Texte:
Les analyses de l’apport de Jacques Chirac pour l’environnement et le développement durable sont trop souvent limitées à la formule la maison brûle formulée à la tribune du Sommet mondial du développement durable de Johannesburg en 2002. Je tiens à témoigner directement de sa pensée structurée sur le développement durable et d’objectifs politiques cohérents qu’il a conduit en dépit des réticences, voire des oppositions de la classe politique y compris dans son propre camp.
Dans son discours de Johannesburg, il cite cinq chantiers prioritaires : le changement climatique, l’éradication de la pauvreté, la diversité, les modes de production et de consommation durables, et la gouvernance mondiale pour gérer les biens publics mondiaux.
Il adhère au concept de développement durable notamment sur sa vertu d’intégration, en promouvant par exemple conjointement la diversité biologique et culturelle, « toutes deux patrimoine commun de l’humanité, toutes deux menacées. » La France a abandonné ce champ, c’est la Francophonie qui a fait intégrer dix ans plus tard la diversité culturelle dans le texte de la conférence de Rio 2012. Il déclare « l’invention du développement durable est un progrès fondamental au service duquel nous devons mettre les avancées des sciences et des technologies, dans le respect du principe de précaution. »
Son engagement personnel sur le développement durable a conduit ses successeurs à se démarquer en abandonnant le développement durable au profit de l’environnement avec le Grenelle de Sarkosy, la transition écologique pour Hollande avec une focalisation sur le climat, et aujourd’hui la transition écologique et solidaire.
Sur le plan institutionnel international, Jacques Chirac propose alors que la Commission du développement durable des Nations Unies soit investie d’une fonction d’évaluation par les pairs des stratégies de développement durable des pays. Il déclare que la France est prête à se soumettre la première à cette évaluation. Cette proposition n’a pas été retenue dans le texte de Johannesburg en 2002 mais sous une forme faible à Rio en 2012.
C’est Jean-Pierre Raffarin, le Premier ministre de Jacques Chirac, qui a permis l’élaboration de la première stratégie de développement durable, et qu’elle soit soumise à une revue par les pairs. Ce processus que j’ai mené alors comme délégué interministériel, a été partagée avec les autres pays lors d’une réunion aux Nations Unies et reprise notamment par la Francophonie. Mais la France n’en a gardé aucune mémoire.
J’ai rencontré plus directement Jacques Chirac dans le cadre de la rédaction de la Charte de l’Environnement qui a introduit l’environnement dans le bloc de constitutionalité au même niveau que la déclaration les droits de l’homme. Ce qui lui a attiré les foudres de Robert Badinter. Quand les membres de la Commission Coppens, qui a préparé le texte, lui ont présenté leurs conclusions, Jacques Chirac a arbitré sur les deux questions qui ne faisaient pas consensus : la santé et le principe de précaution. Alors que l’académie de médecine notamment s’opposait à établir un lien entre santé et environnement, j’ai eu la responsabilité de plaider l’inverse devant le président. Ensuite Dominique Bourg a plaidé pour le principe de précaution contre la majorité des membres de la commission. Sur ces deux points Jacques Chirac a tranché positivement, comme en témoigne le premier article de la charte « Chacun a le droit de vivre dans un environnement équilibré et respectueux de la santé » et l’article 5 le Principe de précaution. Mais on retrouve dans la charte des éléments en droite ligne de son discours de Johannesburg : à l’article. 6 « les politiques publiques doivent promouvoir un développement durable » ou l’article 9-« la recherche et l’innovation doivent apporter leur concours à la préservation et à la mise en valeur de l’environnement ».

Consigne: Reprenez l'extrait du texte commençant par "Dans son discours" et se terminant par "biens publics mondiaux.", en substituant "réchauffement climatique" à "changement climatique". Les lignes ci-après n'ont aucun rapport avec le texte.

Données extraites:

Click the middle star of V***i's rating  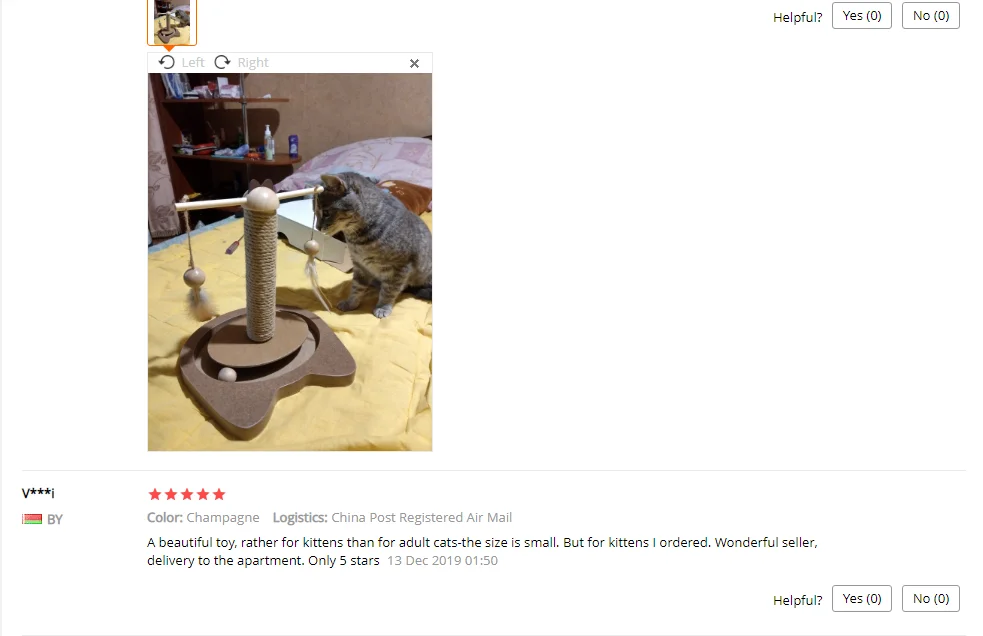click(187, 494)
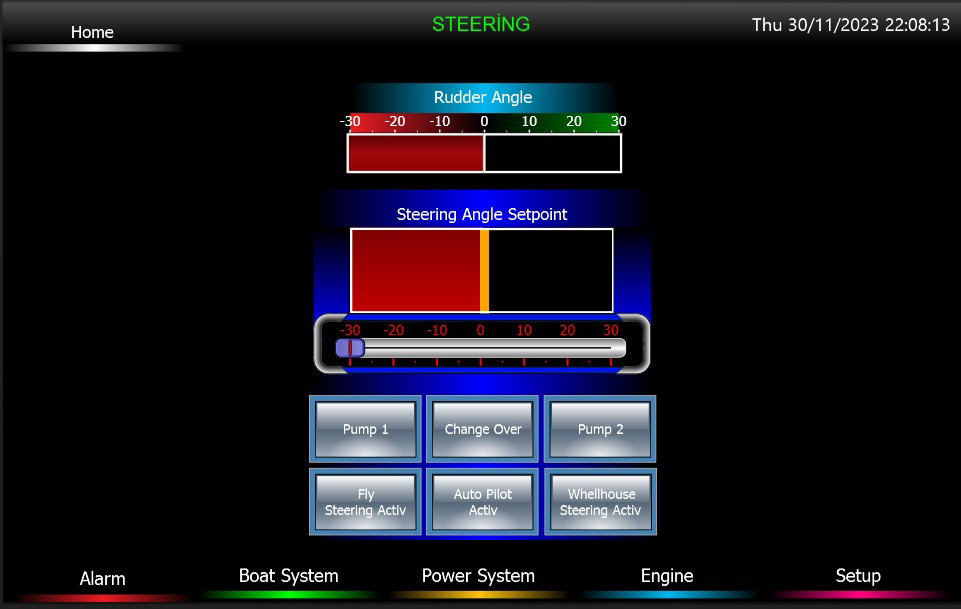The image size is (961, 609).
Task: Click the date and time display
Action: (851, 25)
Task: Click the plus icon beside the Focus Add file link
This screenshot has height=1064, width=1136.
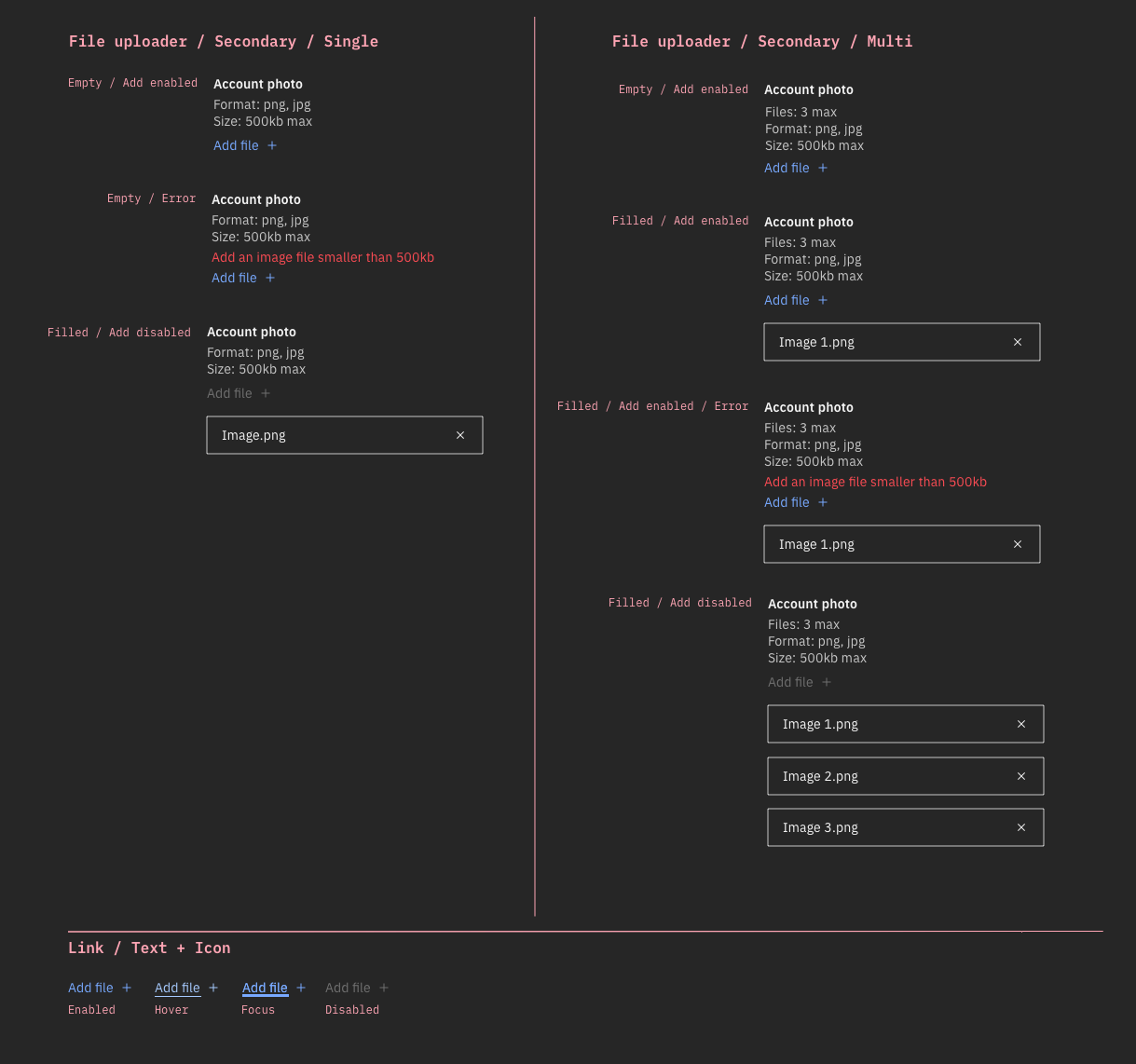Action: pyautogui.click(x=300, y=987)
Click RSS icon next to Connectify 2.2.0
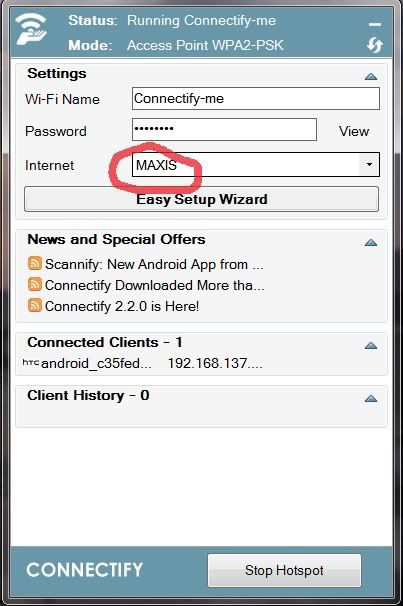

Réponse:
Dans son discours de Johannesburg, il cite cinq chantiers prioritaires : le réchauffement climatique, l’éradication de la pauvreté, la diversité, les modes de production et de consommation durables, et la gouvernance mondiale pour gérer les biens publics mondiaux.